■ **The task**
From the line containing "The height and" to the last line of the data below, copy everything exactly and nothing else; pictures stay out.

■ **Given data**
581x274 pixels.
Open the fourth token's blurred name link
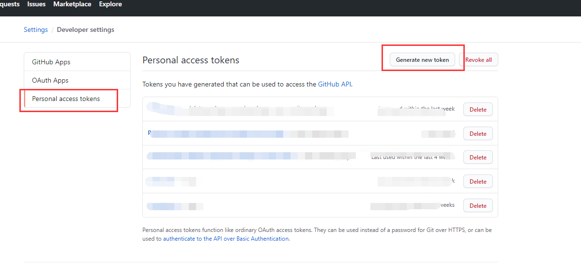[x=169, y=182]
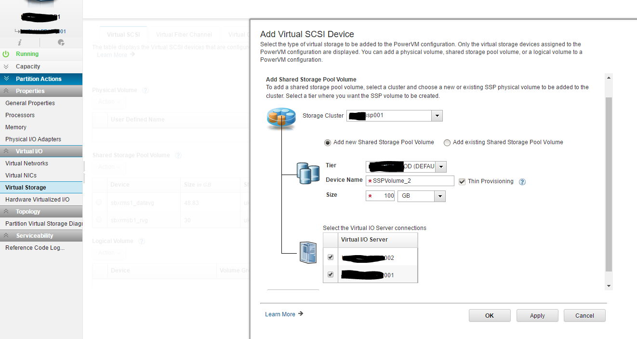637x339 pixels.
Task: Expand the Partition Actions section
Action: coord(39,79)
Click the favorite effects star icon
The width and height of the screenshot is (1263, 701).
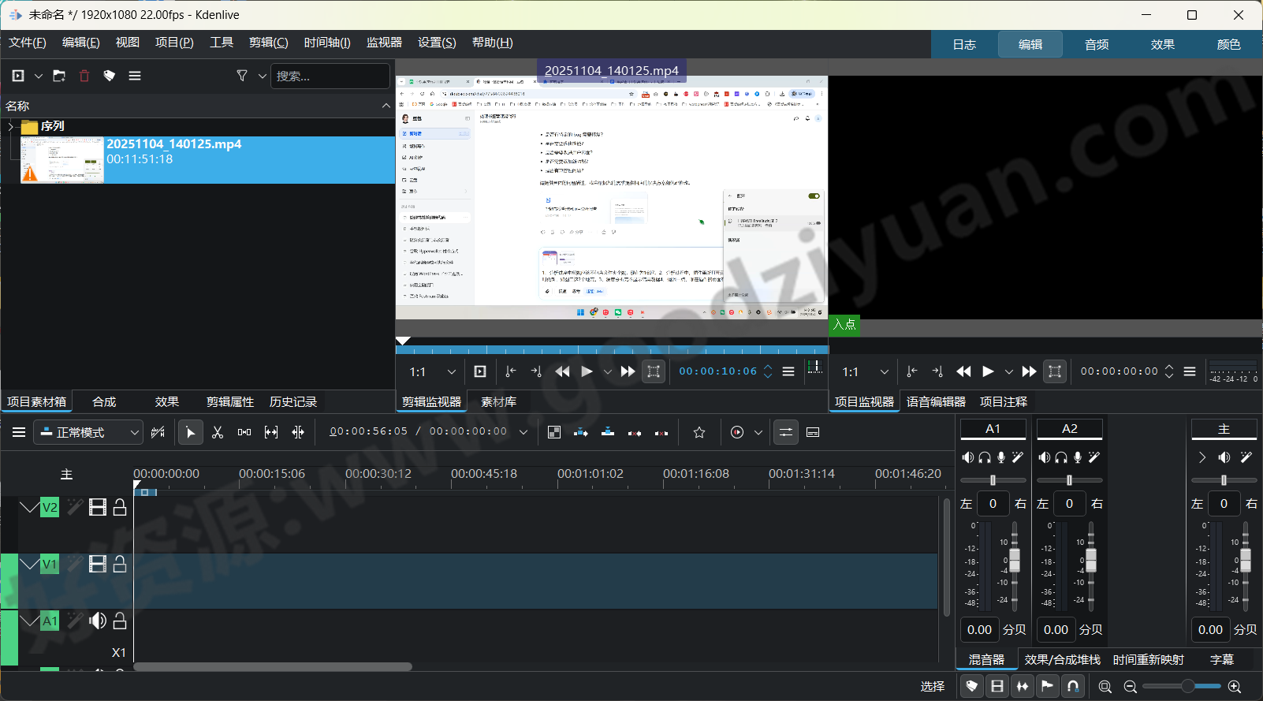pos(699,432)
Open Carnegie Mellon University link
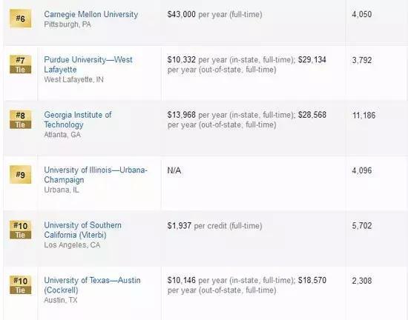408x320 pixels. [x=91, y=14]
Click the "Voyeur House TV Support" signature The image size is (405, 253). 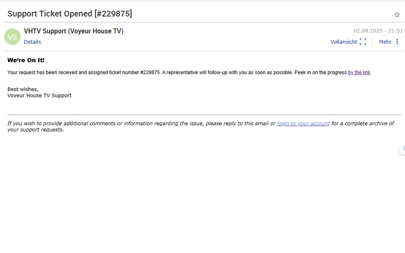pyautogui.click(x=39, y=96)
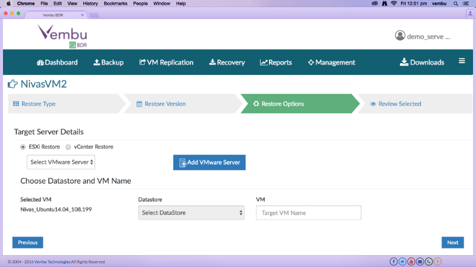Click the Add VMware Server button
Image resolution: width=476 pixels, height=267 pixels.
[209, 163]
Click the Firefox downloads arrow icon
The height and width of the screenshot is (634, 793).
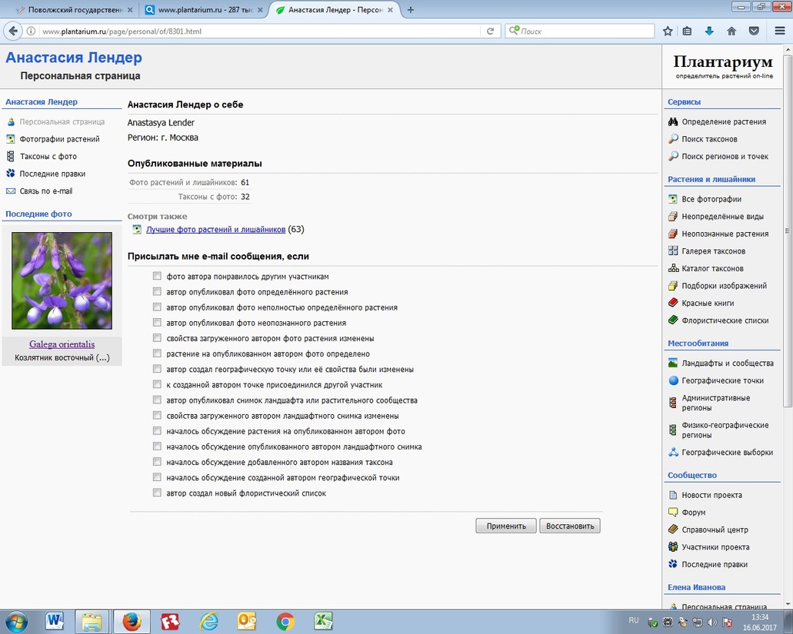coord(709,31)
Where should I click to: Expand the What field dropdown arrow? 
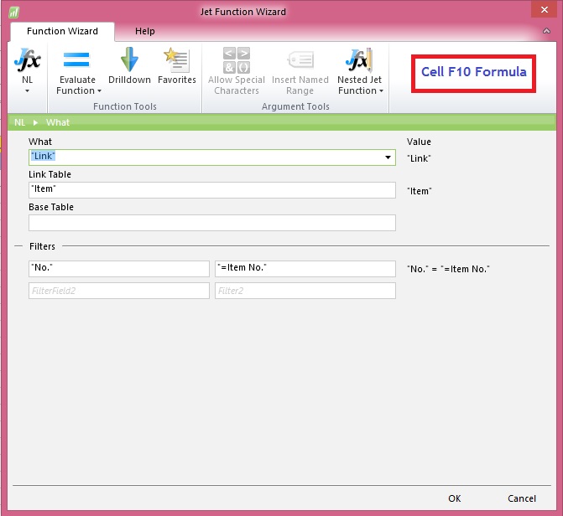click(388, 157)
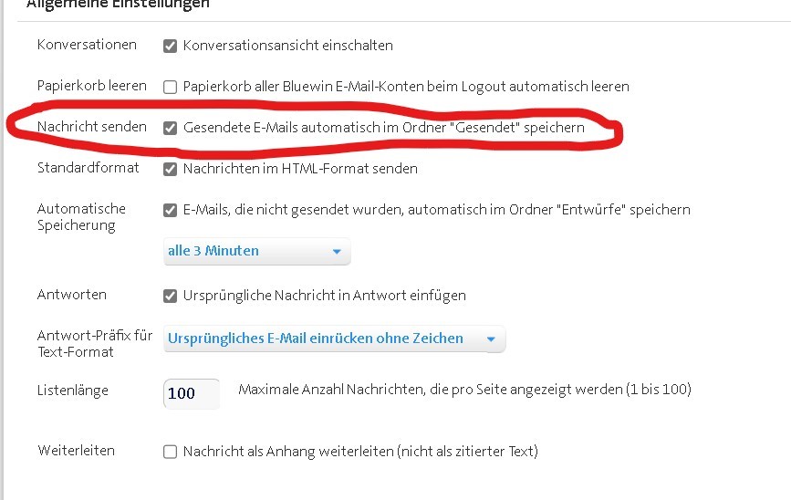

■ **Solution to this problem**
The height and width of the screenshot is (634, 793).
coord(709,31)
Where should I click to: Expand the What field dropdown arrow? 
click(388, 157)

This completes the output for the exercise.